Enterprise
technology has become scattered, as an increasing number of cloud-based apps,
virtual services, and connected devices and sensors have proliferated across
company departments. In 2014, businesses realized they needed to connect the
new cloud solutions they had adopted with on-premises systems that make up
their traditional IT portfolio. Established middleware, including enterprise
service buses and custom code have proved to be insufficient to keep up with
demand. In the coming year, businesses that have not adopted a rapid
integration strategy will have to focus on finding faster, more efficient ways to
connect the expanding universe of data and endpoints.
Cloud-based
integration platforms will provide the fastest and easiest way for companies to
ensure that new technologies are quickly linked to the rest of the organization
– including legacy, on-premises systems.
Three integration
innovations will redefine enterprise architecture in 2015: virtual integration,
cloud-based platforms, and managed APIs:
- Virtual integration allows applications to access information from external systems without actually moving data from one application to another, delivering immediate insight across systems, a smaller storage footprint, and eliminating the need to synchronize redundant datasets.

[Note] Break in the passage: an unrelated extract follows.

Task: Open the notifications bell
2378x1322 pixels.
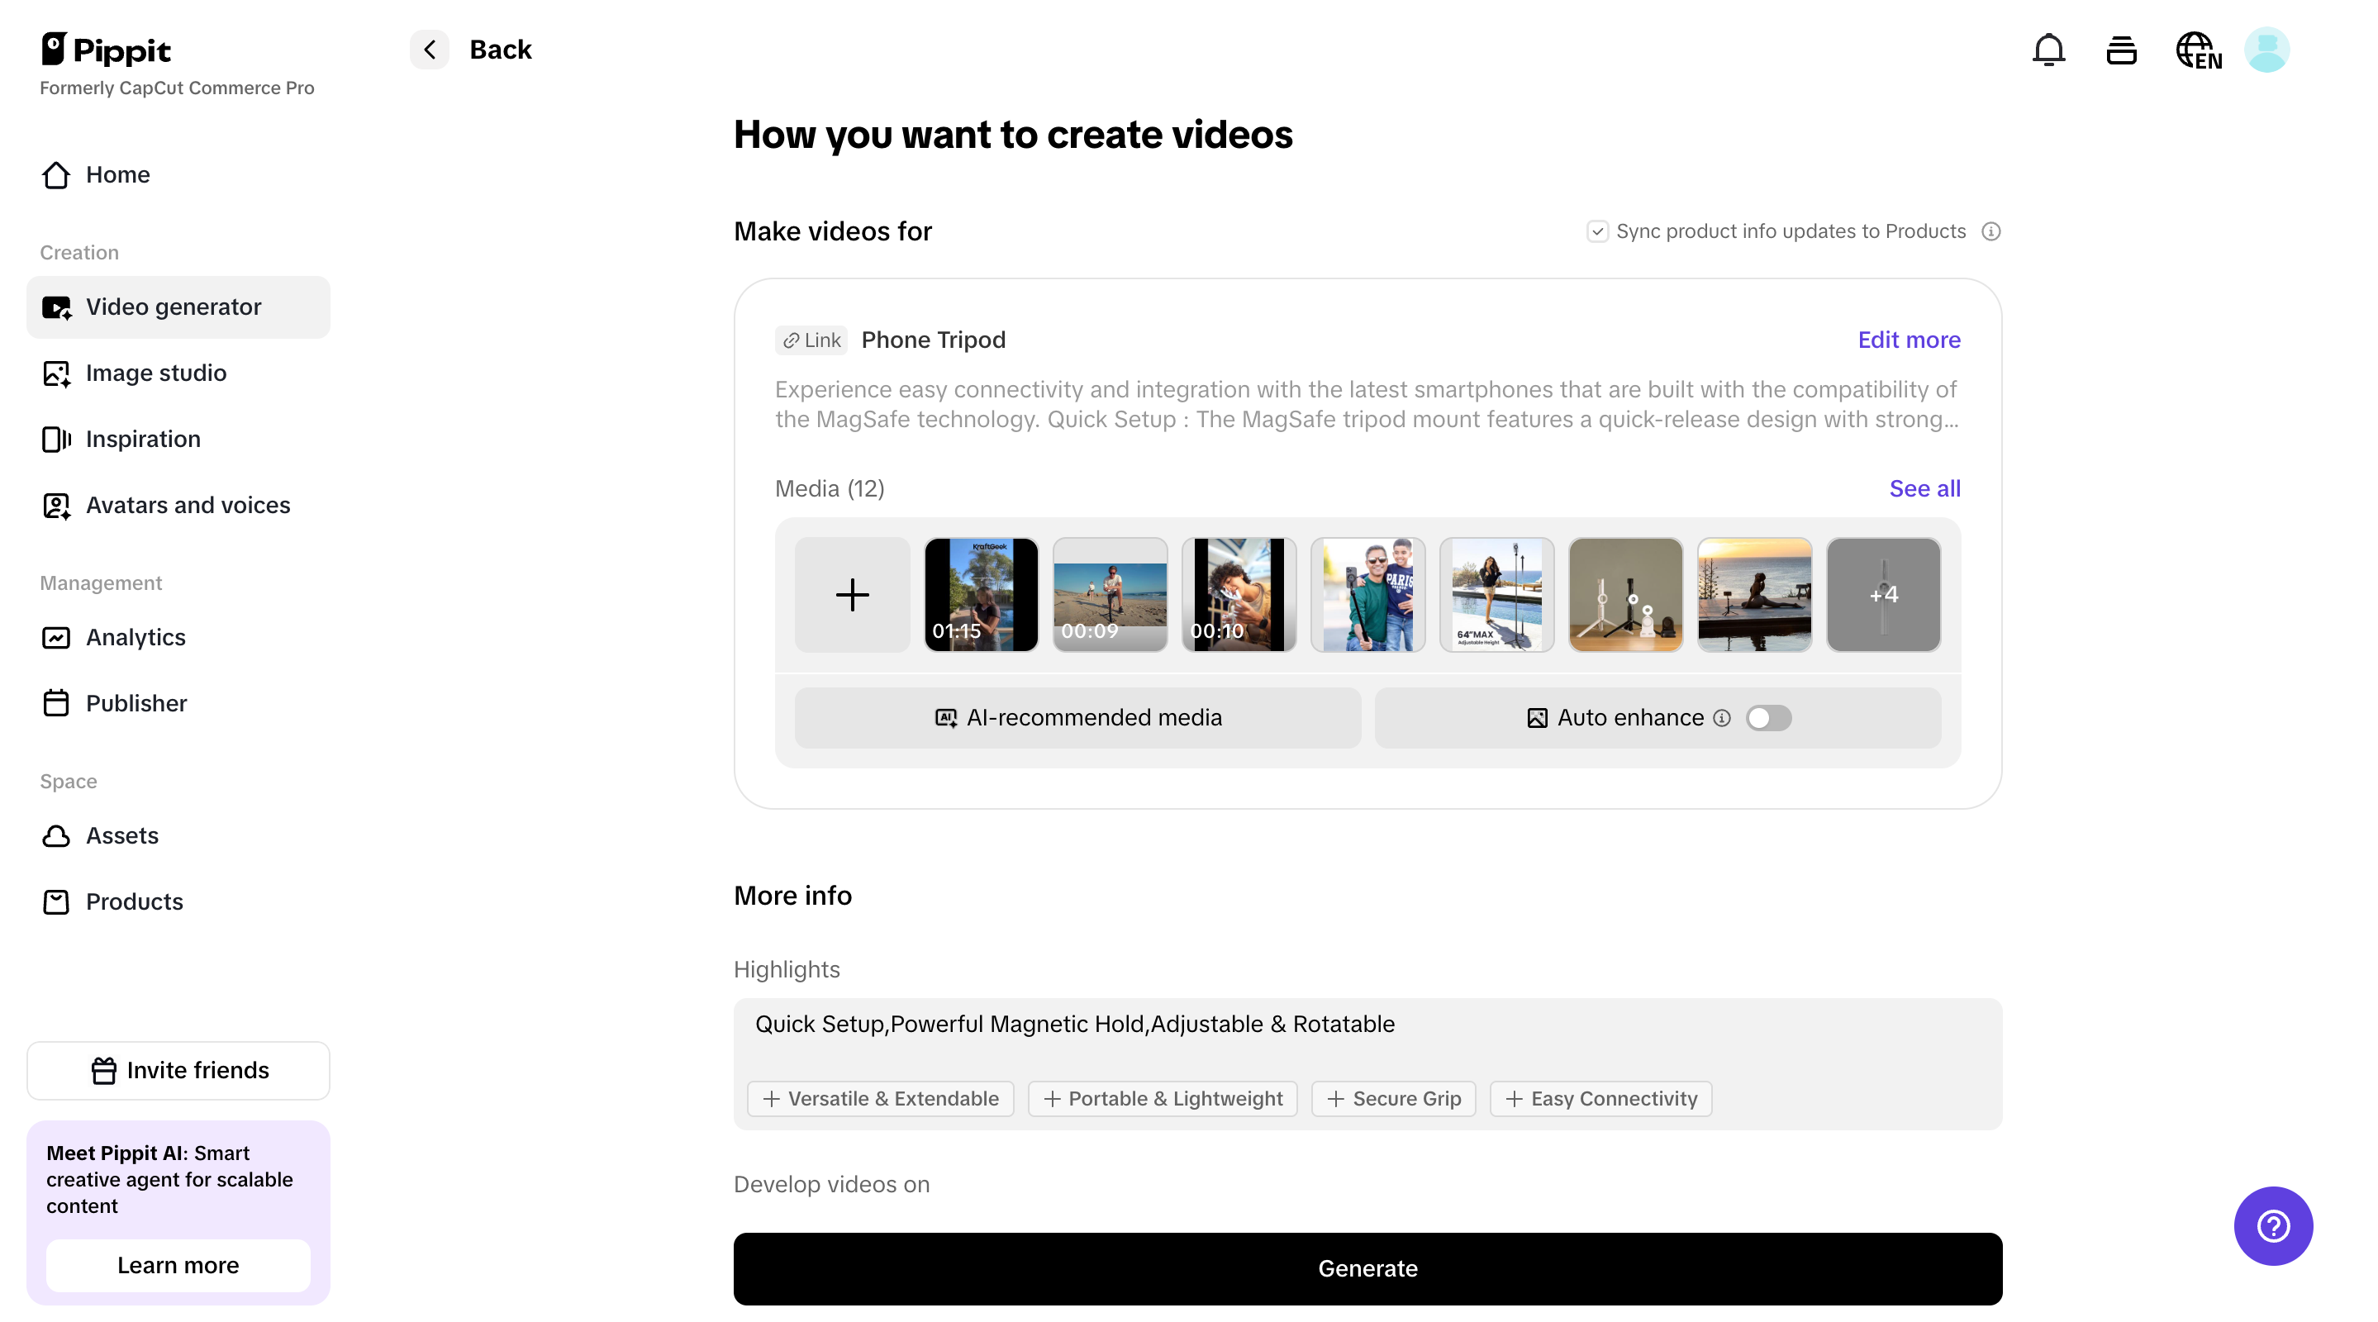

- Cloud integration platforms enable a new generation of hybrid integration designed and managed on a single cloud platform that can run in the cloud or securely behind the firewall.
- Managed APIs are the new building blocks
of digital business. Managed, integrated APIs are not your father’s SOA
API. They are specifically designed for today’s scale and security needs,
delivering massive throughput, throttling, analytics, monitoring, and
centralized lifecycle management.
Together, these new
integration innovations will redefine how we do business with our customers,
partners, and employees.
Death of ESB & Rise of Real-Time API Integration
The importance of
big data and the cloud has forced companies to rethink their traditional IT
infrastructure in order to leverage the vast stores of information coming from
the Internet of Things, cloud, social and mobile endpoints.
For example, the
Internet of Things demands a new level of high-volume, external-facing APIs
that operate in real time. The ESB integration model architected more than 10
years ago, before the cloud revolution, was never designed for the scale or
speed of modern digital commerce. Instead, the next generation of integration
technologies, such as PaaS integration platforms, delivers a new level of
agility, and connectivity, in minutes instead of months.